And with the proliferation of online video conferencing services lately, most of us now feel somewhat comfortable in front of the camera. Gone are the days (hopefully) when a partner panic-calls you five minutes before a client meeting to ask how to turn their camera on.
As attorneys settle in to using video conference services in their daily workflows, it’s important to remember that, just as with any meeting, we must follow a few rules of video call etiquette (and common sense) before heading into the virtual meeting room.
Here are a few tips for attorneys looking to make the most of their video-conferencing experiences:
Your Firm’s Security and Integrity are Top Priorities
Make Sure Your Sound/Video Quality is up to Par
It’s a good idea to test your video and audio before the meeting. The last thing you want is fuzzy video or weird audio feedback interrupting an important conversation. It’s a good idea to invest in a quality microphone and headset. These are not absolutely necessary of course, but the enhanced sound quality will impart more professionalism. (And they’re not that expensive, either.)

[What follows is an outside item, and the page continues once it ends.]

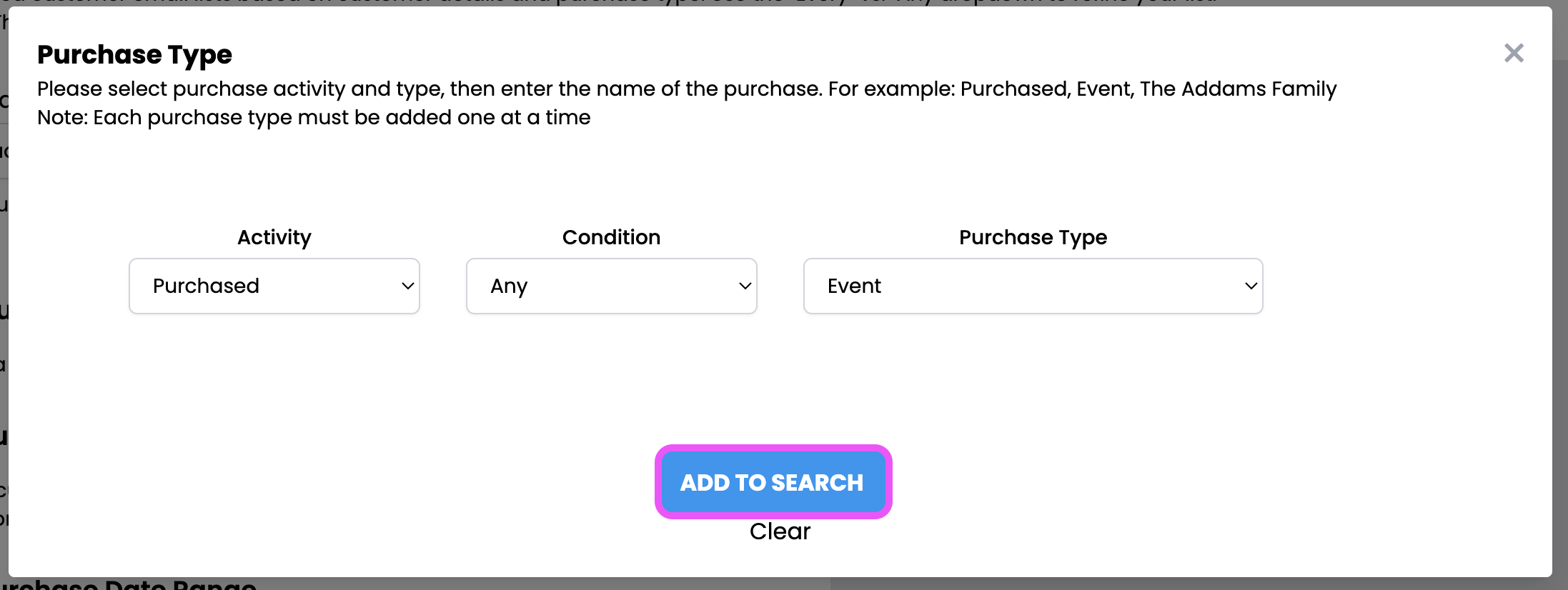Click the Activity field label
1568x590 pixels.
pos(274,237)
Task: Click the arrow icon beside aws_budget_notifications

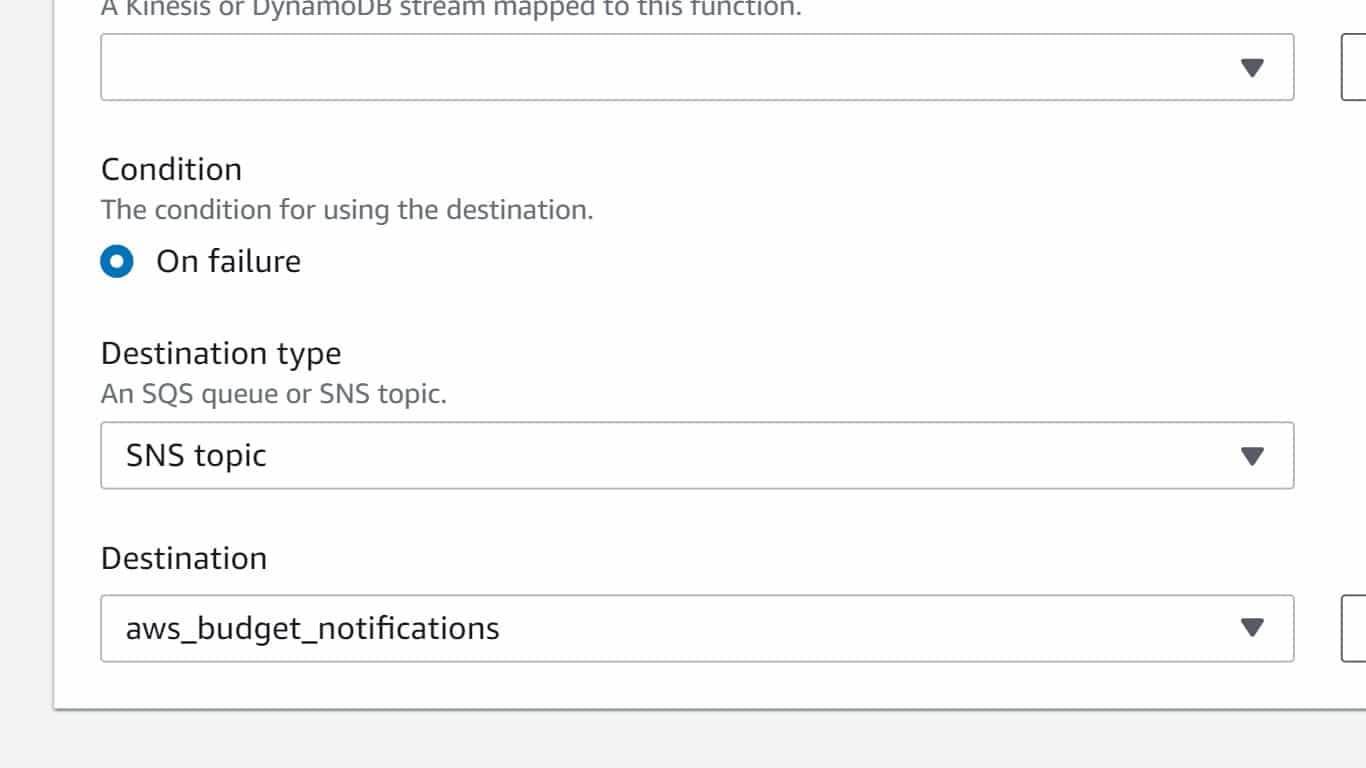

Avoid Distractions and Respect Others’ Time
It can be difficult to find a completely quiet environment when working from home, so be sure to mute yourself when you’re not speaking. It’s also a good idea to turn off any social media distractions that may pop up on your phone or laptop. If you’re the one speaking, take time to think through your points beforehand so that you don’t eat up extra meeting minutes by rambling or going into unnecessary detail.
Not Every Meeting Needs to be a Video Call
Now that most attorneys are working remotely, it can be tempting to turn every meeting into a video meeting. But avoiding this temptation is important. Experts warn that something coined video conferencing fatigue is a very real thing, and that too many video calls can zap employees’ energy.
It is recommended to limit video calls to those that are necessary—and beyond that, turning on the camera at all should be optional.